🤖 AI Summary
This work elucidates the design principle of the Muon optimizer from the perspective of implicit Newton methods, revealing that it corresponds to an approximate Newton update that neglects right preconditioning by the input second-moment matrix. Building upon this insight, we construct a quadratic surrogate model relying solely on gradients, the output-space curvature matrix, and the input data matrix. By leveraging matrix perturbation analysis, singular value decomposition, and an isotropic weight assumption, we derive a closed-form update rule and propose Newton-Muon, a novel optimizer that explicitly incorporates input second-moment information. Empirical evaluation on GPT-2 pretraining demonstrates that Newton-Muon reduces the required optimization steps by 6% compared to the original Muon, translating to an approximately 4% decrease in wall-clock training time.
📝 Abstract
The Muon optimizer has received considerable attention for its strong performance in training large language models, yet the design principle behind its matrix-gradient orthogonalization remains largely elusive.

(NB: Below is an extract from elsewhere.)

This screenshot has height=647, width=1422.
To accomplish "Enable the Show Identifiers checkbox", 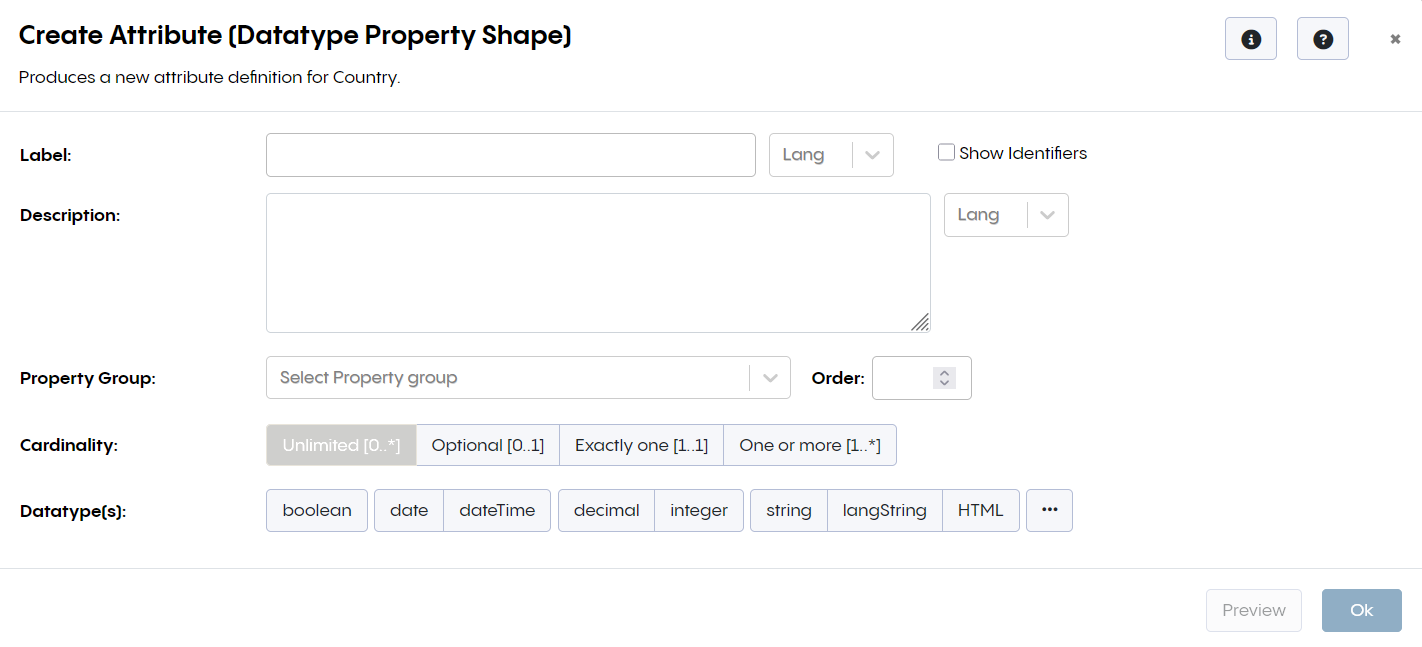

In this paper, we introduce a surrogate model that not only sheds new light on the design of Muon, but more importantly leads to a new optimizer. In the same spirit as the derivation of Newton's method, the surrogate approximates the loss as a quadratic function of the perturbation to a weight matrix $W$ using only three matrices: the gradient $G$, an output-space curvature matrix $H$, and the data matrix $Z$ that stacks the layer inputs. By minimizing this surrogate in one step and adopting a certain isotropic assumption on the weights, we obtain the closed-form update rule (up to momentum and weight decay) $W \leftarrow W - η\cdot \mathrm{msgn}(G(ZZ^\top)^{-1})$, where $η$ is the learning rate and $\mathrm{msgn}(X)=UV^\top$ if $X=USV^\top$ is a compact singular value decomposition. This new optimization method, which we refer to as Newton-Muon, shows that standard Muon can be interpreted as an implicit Newton-type method that neglects the right preconditioning induced by the input second moment. Empirically, on a reproduction of the earliest publicly released Modded-NanoGPT speedrun configuration using Muon for GPT-2 pretraining, Newton-Muon reaches the target validation loss in 6\% fewer iteration steps and reduces wall-clock training time by about 4\%.